● **Dataset excerpt**:
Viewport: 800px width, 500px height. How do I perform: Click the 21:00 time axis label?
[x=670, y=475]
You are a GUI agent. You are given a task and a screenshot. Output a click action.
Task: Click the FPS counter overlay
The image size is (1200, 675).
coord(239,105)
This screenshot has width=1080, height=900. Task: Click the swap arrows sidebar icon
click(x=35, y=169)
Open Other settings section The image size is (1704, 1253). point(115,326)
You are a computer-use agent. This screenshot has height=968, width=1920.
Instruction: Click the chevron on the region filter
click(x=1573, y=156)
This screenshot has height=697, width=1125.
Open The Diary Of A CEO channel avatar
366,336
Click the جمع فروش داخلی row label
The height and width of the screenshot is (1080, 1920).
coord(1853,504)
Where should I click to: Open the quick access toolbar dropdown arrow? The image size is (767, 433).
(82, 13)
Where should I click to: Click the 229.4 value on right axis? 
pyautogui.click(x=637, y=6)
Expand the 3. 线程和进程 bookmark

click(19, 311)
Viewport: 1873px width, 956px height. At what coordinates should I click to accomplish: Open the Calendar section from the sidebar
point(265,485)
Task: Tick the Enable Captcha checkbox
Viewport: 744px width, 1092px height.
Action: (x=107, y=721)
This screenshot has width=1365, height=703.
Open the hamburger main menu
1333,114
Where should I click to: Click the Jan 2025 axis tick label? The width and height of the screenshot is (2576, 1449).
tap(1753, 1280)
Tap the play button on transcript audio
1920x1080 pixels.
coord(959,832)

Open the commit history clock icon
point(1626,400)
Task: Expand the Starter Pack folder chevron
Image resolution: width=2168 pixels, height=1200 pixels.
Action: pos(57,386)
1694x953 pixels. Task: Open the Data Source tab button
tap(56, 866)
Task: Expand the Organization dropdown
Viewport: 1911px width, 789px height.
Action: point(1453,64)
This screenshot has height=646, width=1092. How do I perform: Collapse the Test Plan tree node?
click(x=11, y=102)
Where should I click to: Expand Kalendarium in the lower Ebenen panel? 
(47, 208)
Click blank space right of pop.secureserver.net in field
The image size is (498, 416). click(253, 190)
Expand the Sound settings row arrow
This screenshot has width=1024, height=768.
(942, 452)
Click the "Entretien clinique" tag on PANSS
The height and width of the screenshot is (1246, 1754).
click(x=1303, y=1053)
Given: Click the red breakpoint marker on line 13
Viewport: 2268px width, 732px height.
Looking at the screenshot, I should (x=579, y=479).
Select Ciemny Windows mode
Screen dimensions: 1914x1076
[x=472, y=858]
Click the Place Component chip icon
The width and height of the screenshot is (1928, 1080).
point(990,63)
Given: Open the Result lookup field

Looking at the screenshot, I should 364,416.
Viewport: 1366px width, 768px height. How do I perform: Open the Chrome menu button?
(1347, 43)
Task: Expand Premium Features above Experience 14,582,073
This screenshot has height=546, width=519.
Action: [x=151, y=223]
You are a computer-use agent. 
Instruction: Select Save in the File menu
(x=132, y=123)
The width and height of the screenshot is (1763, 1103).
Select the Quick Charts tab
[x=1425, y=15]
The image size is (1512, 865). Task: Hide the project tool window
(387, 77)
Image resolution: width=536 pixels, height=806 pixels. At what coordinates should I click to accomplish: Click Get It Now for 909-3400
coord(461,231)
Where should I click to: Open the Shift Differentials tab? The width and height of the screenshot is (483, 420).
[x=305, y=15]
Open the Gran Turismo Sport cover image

● **WHAT TO DO**: How many lines in the entries above contain the string "size"? Case counts, so give only the number.

● **RESPONSE TO THE EXERCISE**: 5